Many residents returned to the area on Wednesday to grab belongings, with an unclear timeline of when they’ll be allowed to return.
Some people were seen walking with suitcases as they left the area.
Charred debris remained scattered around nearby properties a day after the fire, as many surveilled damage and remnants of the blaze on their own homes.
Richard, who lives in the neighbourhood and was also among those forced to evacuate his home, spent much of Wednesday morning cleaning up around his property.
Thankfully, he says his home escaped any “real damage,” but he says “the ground is a mess,” covered in flakes of black.
“The fire was putting up a lot of embers, really, really high — hundreds of feet up — and it was coming down all over. So people were going up on their roofs to water them down and put out the embers that were coming on the roofs,” he recalled.
“Nobody’s going to clean it up unless the people who live around here do. I don’t know if this stuff is toxic or not.”
The fire department tells 1130 NewsRadio that people should not touch any debris, adding crews are doing some street sweeping to clear the area.
However, another neighbour, Gloria, says she and other locals want to see the city take more action on fire prevention.
“The city should have more regulation, you know? To watch what’s going on, and inspectors should watch,” she said.
The cause of the fire remains under investigation.
The safety of wood-frame buildings
The building that went up in flames is a six-storey, wood-frame structure that had been under construction.
Felix Wiesner, an assistant professor in the department of Forestry at the University of British Columbia, says wood is, of course, a combustible material. He explains buildings that are built with wood are at higher risk of fire breaking out during construction.
“Most of the timber in a six-storey combustible wood building will be encapsulated, so hidden behind gypsum board. But during construction, all of that timber is available. So if there’s a fire, you have a very large fuel load potentially getting involved,” he explained.

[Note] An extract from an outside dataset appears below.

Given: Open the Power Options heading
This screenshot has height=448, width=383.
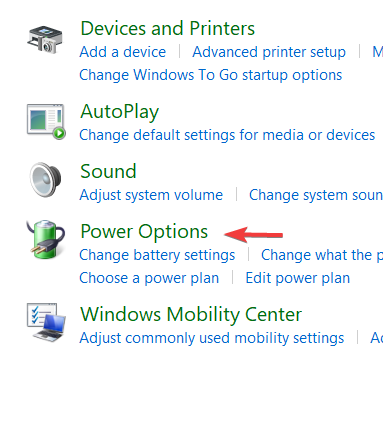Looking at the screenshot, I should 144,232.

“This is also reflected in a higher-risk profile. So, for example, insurance premiums for these types of buildings are usually higher, and that is in large part due to the risk of fires during construction, when not all fire safety features are implemented.”
However, once completed, and once safety features like sprinklers, alarms, and compartmentation are fully built in, Wiesner says wood-frame buildings are about as safe as concrete- or steel-frame buildings.
“I didn’t see the fire live. I did see the smoke from the fire where I live, so it was certainly a lot of fire with widespread consequences,” Wiesner said of the Tuesday evening blaze.
“In terms of safety features, wood is a combustible material and our building codes actually distinguish different building types when building with wood.”
He says the Dunbar-area fire was a “combustible construction,” meaning the building can be up to six stories if there are sprinklers. He notes there are also “heavy-timber construction” and “encapsulated mass-timber construction,” the latter of which can build bigger buildings.
While more safety features are installed once a building is complete, Wiesner says builders will need to have certain precautions in place, like a water source in the event of a fire, once combustible materials are brought to the site.
Industry and the B.C. government have been moving toward using more timber in construction — even for high-rise buildings — because it can be cheaper and faster to build the housing supply needed in the province.
However, Wiesner says the sector is moving cautiously and upgrading the building code bit by bit to avoid any unintended risks to safety.
“We’re still learning a lot, so the building code is carefully increasing the allowable heights for mass-encapsulated-timber buildings. In this case, this wasn’t a mass-timber building. This was a wood-frame, how we’ve built for many years and have many buildings like this all around Vancouver,” he said.
The cause of the fire is still under investigation.